Na visão global de Rio Branco, as Américas eram três: Estados Unidos, Hispano-América  e Brasil. Sob a dinâmica do funcionamento do pan-americanismo, sua meta estratégica consistia em consolidar a posição brasileira como elo de ligação entre os Estados Unidos e a Hispano-América. A tática requerida para esse fim implicava evitar o isolamento brasileiro e, mais que isso, aprofundar o papel nacional de pólo geopolítico sul-americano. Já naquela época, o Brasil postulava a condição de “liderança natural” da América do Sul.
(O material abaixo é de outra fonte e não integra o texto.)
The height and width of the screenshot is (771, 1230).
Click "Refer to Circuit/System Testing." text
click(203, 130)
A política sul-americana de Rio Branco concentrou seu foco principal sobre o Cone Sul. A orientação brasileira destinava-se a explorar a velha rivalidade entre Argentina e Chile para, sobre essa base, organizar a cooperação política ABC (Argentina, Brasil, Chile). No “triângulo ABC”, o Brasil manobrava entre os dois rivais, exercendo liderança regional e procurando afastá-los da política internacional amazônica. De certa forma, é possível interpretar a cooperação ABC como o embrião geopolítico do projeto do Mercosul.
A tradição de Rio Branco forneceu uma bússola que, apesar de algumas oscilações, orientou a política externa brasileira por todo o século XX. Essa bússola aponta, essencialmente, nas direções da parceria estratégica com os Estados Unidos e do exercício da liderança na América do Sul. Ela também define os limites da influência brasileira nas relações internacionais: tradicionalmente, o Brasil enxergou- se como potência de âmbito puramente regional.
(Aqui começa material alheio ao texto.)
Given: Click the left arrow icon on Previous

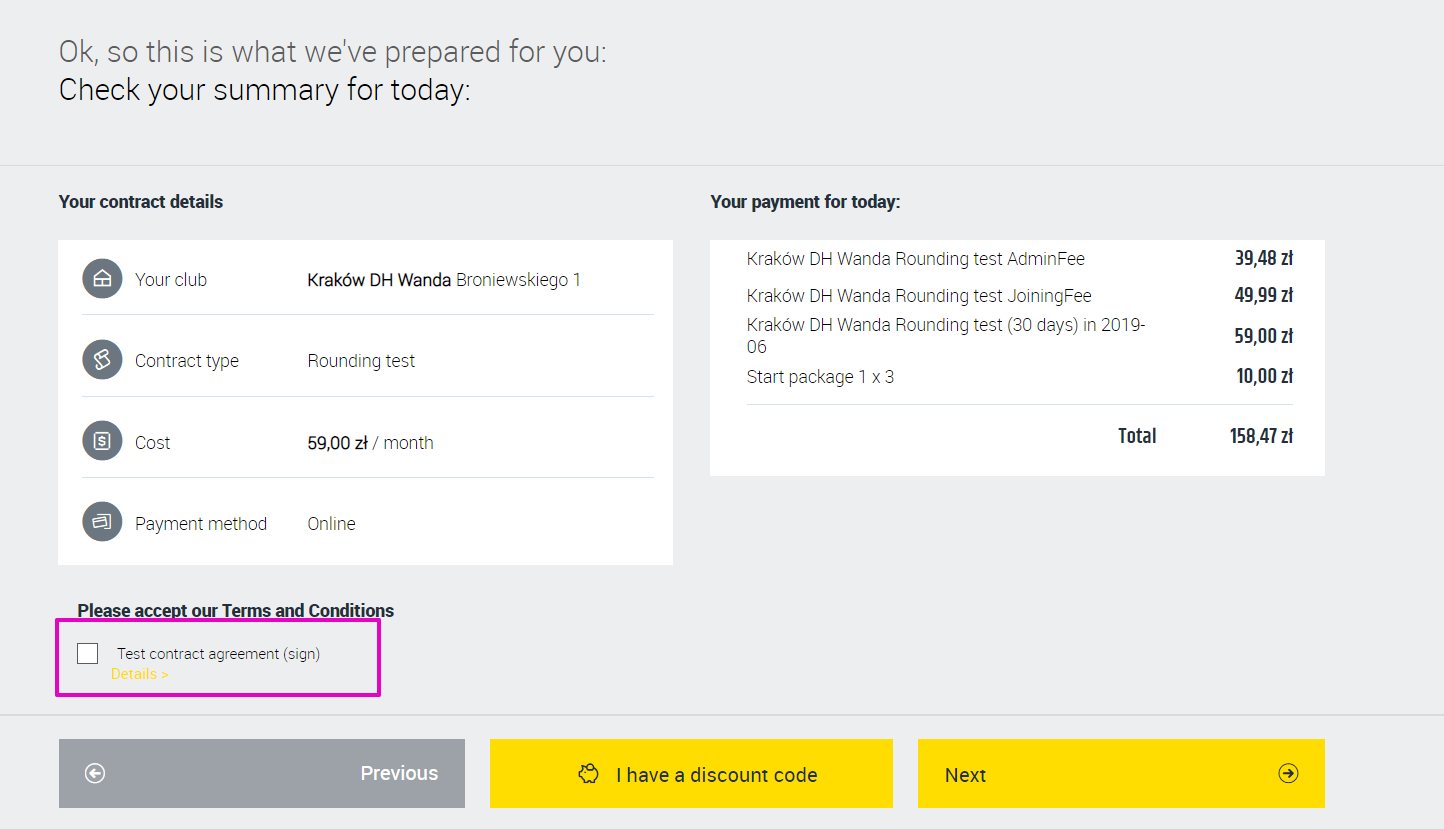Looking at the screenshot, I should click(x=95, y=773).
Os desvios em relação à orientação tradicional foram de dois tipos. Os governos Gaspar Dutra (1946-50) e Castello Branco (1964-67) praticaram políticas de alinhamento quase incondicional a Washington. Os governos Jânio Quadros (1961) e João Goulart (1961-64) adotaram postura terceiro-mundista, gerando sérios atritos entre o Brasil e os Estados Unidos.